Murtagh Fliss E M, Addington-Hall Julia, Higginson Irene J
Department of Palliative Care and Policy, Kings College London, London, UK.
Adv Chronic Kidney Dis. 2007 Jan;14(1):82-99. doi: 10.1053/j.ackd.2006.10.001.
Symptoms in end-stage renal disease (ESRD) are underrecognized. Prevalence studies have focused on single symptoms rather than on the whole range of symptoms experienced. This systematic review aimed to describe prevalence of all symptoms, to better understand total symptom burden. Extensive database, "gray literature," and hand searches were undertaken, by predefined protocol, for studies reporting symptom prevalence in ESRD populations on dialysis, discontinuing dialysis, or without dialysis. Prevalence data were extracted, study quality assessed by use of established criteria, and studies contrasted/combined to show weighted mean prevalence and range. Fifty-nine studies in dialysis patients, one in patients discontinuing dialysis, and none in patients without dialysis met the inclusion criteria. For the following symptoms, weighted mean prevalence (and range) were fatigue/tiredness 71% (12% to 97%), pruritus 55% (10% to 77%), constipation 53% (8% to 57%), anorexia 49% (25% to 61%), pain 47% (8% to 82%), sleep disturbance 44% (20% to 83%), anxiety 38% (12% to 52%), dyspnea 35% (11% to 55%), nausea 33% (15% to 48%), restless legs 30% (8%to 52%), and depression 27% (5%to 58%). Prevalence variations related to differences in symptom definition, period of prevalence, and level of severity reported. ESRD patients on dialysis experience multiple symptoms, with pain, fatigue, pruritus, and constipation in more than 1 in 2 patients. In patients discontinuing dialysis, evidence is more limited, but it suggests they too have significant symptom burden. No evidence is available on symptom prevalence in ESRD patients managed conservatively (without dialysis). The need for greater recognition of and research into symptom prevalence and causes, and interventions to alleviate them, is urgent.

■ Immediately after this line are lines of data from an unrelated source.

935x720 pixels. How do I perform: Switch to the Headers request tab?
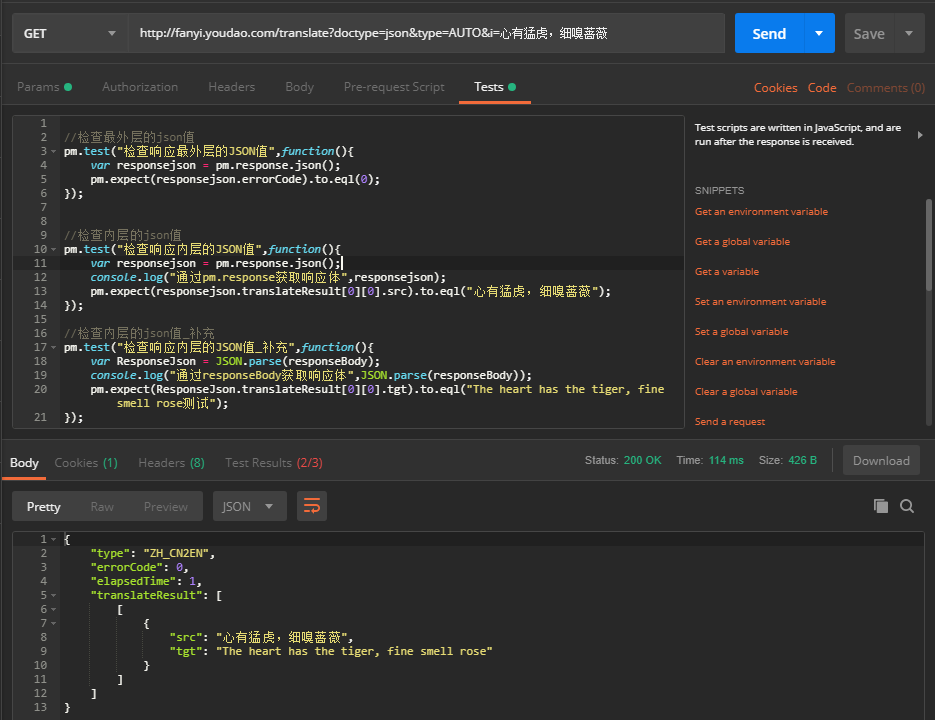231,87
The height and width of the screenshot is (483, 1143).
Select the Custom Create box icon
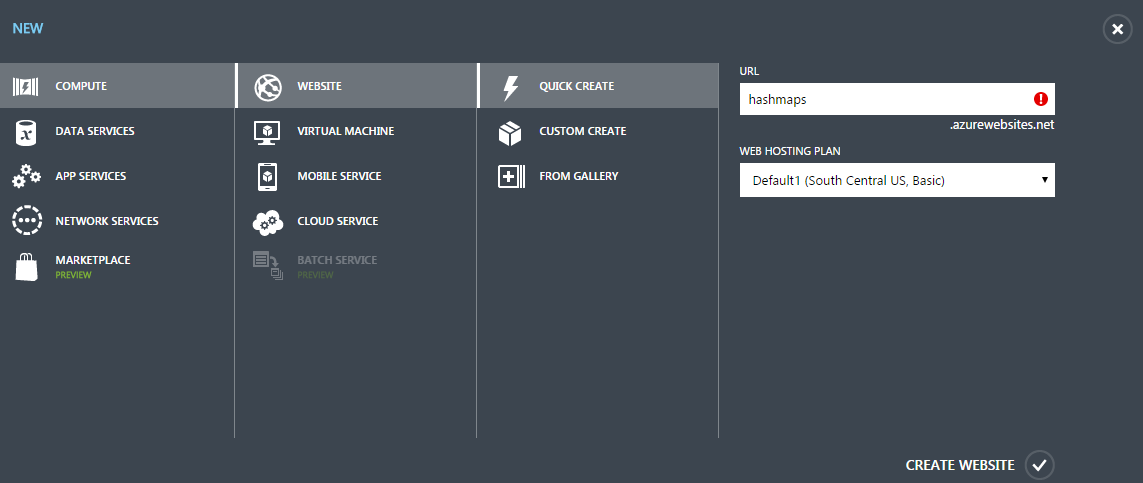point(510,132)
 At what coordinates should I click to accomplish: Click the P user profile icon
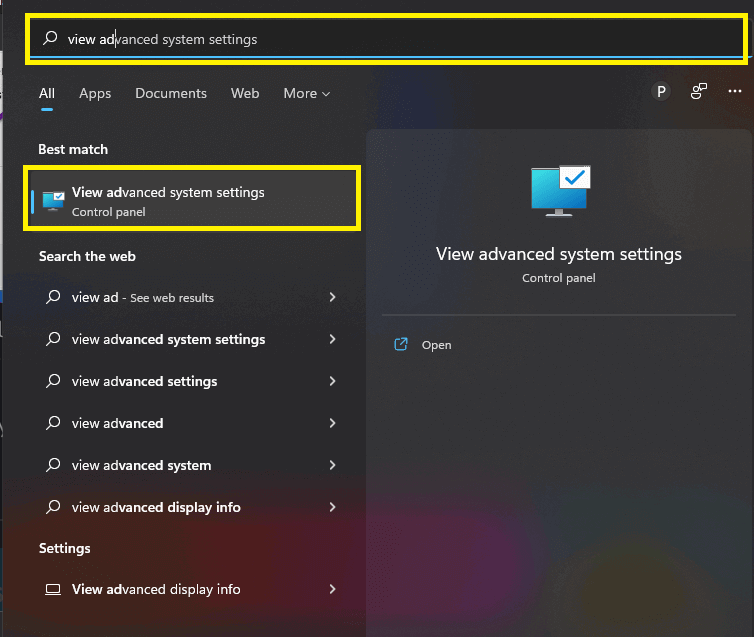(660, 92)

终末期肾病(ESRD)的症状未得到充分认识。患病率研究主要关注单一症状,而非患者所经历的全部症状范围。本系统评价旨在描述所有症状的患病率,以更好地了解总体症状负担。按照预先设定的方案,对广泛的数据库、“灰色文献”进行了检索,并进行了手工检索,以查找报告ESRD透析人群、停止透析人群或未透析人群症状患病率的研究。提取患病率数据,使用既定标准评估研究质量,并对研究进行对比/合并,以显示加权平均患病率和范围。59项关于透析患者的研究、1项关于停止透析患者的研究以及0项关于未透析患者的研究符合纳入标准。对于以下症状,加权平均患病率(及范围)分别为:疲劳/疲倦71%(12%至97%)、瘙痒55%(10%至77%)、便秘53%(8%至57%)、厌食49%(25%至61%)、疼痛47%(8%至82%)、睡眠障碍44%(20%至83%)、焦虑38%(12%至52%)、呼吸困难35%(11%至55%)、恶心33%(15%至48%)、不安腿综合征30%(8%至52%)以及抑郁27%(5%至58%)。患病率差异与症状定义、患病率时间段以及所报告的严重程度水平的差异有关。接受透析的ESRD患者会出现多种症状,超过半数的患者有疼痛、疲劳、瘙痒和便秘症状。在停止透析的患者中,证据更为有限,但表明他们也有显著的症状负担。对于保守治疗(未透析)的ESRD患者的症状患病率,尚无证据。迫切需要更多地认识和研究症状患病率及其原因,以及缓解症状的干预措施。